If you are reading this thinking, yep that’s my kid or kids, you are not alone. To briefly explain this, it comes down to a few things;
Bones, muscle tissue, connective tissue, and neural pathways are developing. We cannot expect a half-built race car to fly around the track.
Most young players do not work at high enough intensities to encourage quick coordination growth.
Most young players have not developed the right mindset to encourage their optimum movement (movement starts with your thinking towards it).

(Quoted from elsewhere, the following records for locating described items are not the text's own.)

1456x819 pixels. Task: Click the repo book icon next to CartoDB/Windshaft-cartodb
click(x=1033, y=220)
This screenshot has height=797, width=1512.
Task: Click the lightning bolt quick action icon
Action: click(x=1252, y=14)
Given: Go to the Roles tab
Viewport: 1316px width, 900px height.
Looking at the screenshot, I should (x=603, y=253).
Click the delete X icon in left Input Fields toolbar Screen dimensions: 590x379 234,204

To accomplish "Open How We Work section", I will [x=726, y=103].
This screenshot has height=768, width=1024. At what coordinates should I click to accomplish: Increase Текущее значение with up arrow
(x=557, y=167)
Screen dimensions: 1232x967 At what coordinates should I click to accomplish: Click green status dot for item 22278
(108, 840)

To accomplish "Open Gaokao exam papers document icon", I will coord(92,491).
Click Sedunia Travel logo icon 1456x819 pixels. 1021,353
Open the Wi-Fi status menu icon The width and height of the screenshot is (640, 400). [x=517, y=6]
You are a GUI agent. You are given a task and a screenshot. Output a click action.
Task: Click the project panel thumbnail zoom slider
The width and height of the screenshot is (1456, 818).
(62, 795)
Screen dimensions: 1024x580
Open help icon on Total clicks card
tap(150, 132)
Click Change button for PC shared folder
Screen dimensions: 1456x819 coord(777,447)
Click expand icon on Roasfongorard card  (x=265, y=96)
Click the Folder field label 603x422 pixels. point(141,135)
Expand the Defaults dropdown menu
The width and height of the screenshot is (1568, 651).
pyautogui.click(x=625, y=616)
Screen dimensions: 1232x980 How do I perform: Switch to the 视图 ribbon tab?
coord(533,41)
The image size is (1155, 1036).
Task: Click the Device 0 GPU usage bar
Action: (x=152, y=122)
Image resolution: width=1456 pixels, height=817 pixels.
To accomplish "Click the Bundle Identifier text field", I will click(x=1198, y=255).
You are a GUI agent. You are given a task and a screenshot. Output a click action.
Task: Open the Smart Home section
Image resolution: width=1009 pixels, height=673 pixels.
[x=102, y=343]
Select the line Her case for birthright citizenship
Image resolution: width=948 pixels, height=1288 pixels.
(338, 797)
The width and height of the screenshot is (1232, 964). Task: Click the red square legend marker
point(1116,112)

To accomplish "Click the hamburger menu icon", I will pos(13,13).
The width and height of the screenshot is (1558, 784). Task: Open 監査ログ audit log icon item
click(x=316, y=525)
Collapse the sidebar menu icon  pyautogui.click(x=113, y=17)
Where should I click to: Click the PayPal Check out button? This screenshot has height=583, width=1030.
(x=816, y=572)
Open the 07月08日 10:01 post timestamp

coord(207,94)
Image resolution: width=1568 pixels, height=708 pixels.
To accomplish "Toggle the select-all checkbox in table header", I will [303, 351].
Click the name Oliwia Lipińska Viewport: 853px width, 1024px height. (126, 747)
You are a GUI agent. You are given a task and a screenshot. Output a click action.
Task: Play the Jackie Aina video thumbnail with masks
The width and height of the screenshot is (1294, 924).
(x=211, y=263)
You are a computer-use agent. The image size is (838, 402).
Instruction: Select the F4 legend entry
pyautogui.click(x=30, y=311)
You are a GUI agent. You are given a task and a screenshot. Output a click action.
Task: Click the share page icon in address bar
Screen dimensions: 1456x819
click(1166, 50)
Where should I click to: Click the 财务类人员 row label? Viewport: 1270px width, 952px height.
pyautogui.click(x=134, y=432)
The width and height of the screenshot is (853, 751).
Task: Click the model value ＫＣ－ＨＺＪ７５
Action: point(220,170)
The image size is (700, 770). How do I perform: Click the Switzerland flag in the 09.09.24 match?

Most young players are lazy. It’s almost a rite of passage! It is our job as educators and motivators to get them through it.
There can definitely be an over-emphasis on footwork patterns and moving certain ways.
I have found it always works best when you see what you have to work with (natural ability) and go from there.
Don’t put everyone in the same basket, so to speak.
One area of footwork for tennis that I feel every player can benefit from and help deal with some of the points above is – Footspeed and coordination.
Footspeed – Basically how fast you move your legs/feet doing certain drills/exercises.
Coordination – How fast your neuromuscular system can respond to enable you to move quickly.
In effect, the coordination cap determines the footspeed. Your body can only go as quick as the communication between the moving parts and your central nervous system can handle.
However, it is an area that can be rapidly developed doing certain basic drills, with the right intensity.
So what is important is to place players in certain environments where they are challenged to the point where they are “just hanging on”……the point where if they go slightly quicker they will lose form and technique – their coordination will crumble.
This is how we open up the pathway and encourage coordination growth.
So how will improving foot speed and coordination benefit you as a player and their footwork for tennis?
I cannot answer that specifically for everyone. The benefits are that vast.
Here is an overview:
For older athletes, it will improve their small controlled steps – Slowing down, stopping, and their first step speed.
For young athletes it will encourage a positive rapid mindset towards movement, it will increase and encourage the communication between moving parts and the brain.
For high-end players, it helps to fine-tune preparation steps, recovery steps, general court movement, and tennis agility.
Try these specific tennis exercises above in video and see how fast you can move within your coordination threshold.
Circuit format. 10 seconds on 10 seconds off x 4 sets. Rest for 1 min between circuits.